• _Exercise objective_:
Reproduce the rows below, replacing every "Given" with "Instruction" and leaving everything else unchanged.

(Dataset entries)
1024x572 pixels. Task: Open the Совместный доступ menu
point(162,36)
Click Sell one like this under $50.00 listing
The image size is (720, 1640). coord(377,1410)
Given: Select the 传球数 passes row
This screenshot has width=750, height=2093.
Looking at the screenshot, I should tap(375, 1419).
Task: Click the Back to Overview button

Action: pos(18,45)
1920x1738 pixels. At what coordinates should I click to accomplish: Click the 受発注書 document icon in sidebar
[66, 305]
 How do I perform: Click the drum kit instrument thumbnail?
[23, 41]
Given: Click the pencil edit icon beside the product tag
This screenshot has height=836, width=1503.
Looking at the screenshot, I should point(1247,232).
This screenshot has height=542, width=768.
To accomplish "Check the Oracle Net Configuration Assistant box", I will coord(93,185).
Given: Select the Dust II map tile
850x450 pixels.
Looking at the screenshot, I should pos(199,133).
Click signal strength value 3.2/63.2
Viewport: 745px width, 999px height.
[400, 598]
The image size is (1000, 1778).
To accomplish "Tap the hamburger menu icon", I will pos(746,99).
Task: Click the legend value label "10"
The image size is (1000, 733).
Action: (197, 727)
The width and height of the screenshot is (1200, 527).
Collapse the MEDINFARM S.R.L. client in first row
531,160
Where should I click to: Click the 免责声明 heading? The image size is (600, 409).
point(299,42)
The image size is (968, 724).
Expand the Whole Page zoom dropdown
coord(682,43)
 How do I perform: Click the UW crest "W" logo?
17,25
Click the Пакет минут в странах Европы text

• _Expected answer_:
1024x572 pixels. Task: Open the Совместный доступ menu
point(162,36)
Click Sell one like this under $50.00 listing
The image size is (720, 1640). coord(377,1410)
Instruction: Select the 传球数 passes row
This screenshot has width=750, height=2093.
Looking at the screenshot, I should tap(375, 1419).
Task: Click the Back to Overview button

Action: pos(18,45)
1920x1738 pixels. At what coordinates should I click to accomplish: Click the 受発注書 document icon in sidebar
[66, 305]
 How do I perform: Click the drum kit instrument thumbnail?
[23, 41]
Instruction: Click the pencil edit icon beside the product tag
This screenshot has height=836, width=1503.
Looking at the screenshot, I should point(1247,232).
This screenshot has height=542, width=768.
To accomplish "Check the Oracle Net Configuration Assistant box", I will coord(93,185).
Instruction: Select the Dust II map tile
850x450 pixels.
Looking at the screenshot, I should pos(199,133).
Click signal strength value 3.2/63.2
Viewport: 745px width, 999px height.
[400, 598]
The image size is (1000, 1778).
To accomplish "Tap the hamburger menu icon", I will pos(746,99).
Task: Click the legend value label "10"
The image size is (1000, 733).
Action: (197, 727)
The width and height of the screenshot is (1200, 527).
Collapse the MEDINFARM S.R.L. client in first row
531,160
Where should I click to: Click the 免责声明 heading? The image size is (600, 409).
point(299,42)
The image size is (968, 724).
Expand the Whole Page zoom dropdown
coord(682,43)
 How do I perform: Click the UW crest "W" logo?
17,25
Click the Пакет минут в странах Европы text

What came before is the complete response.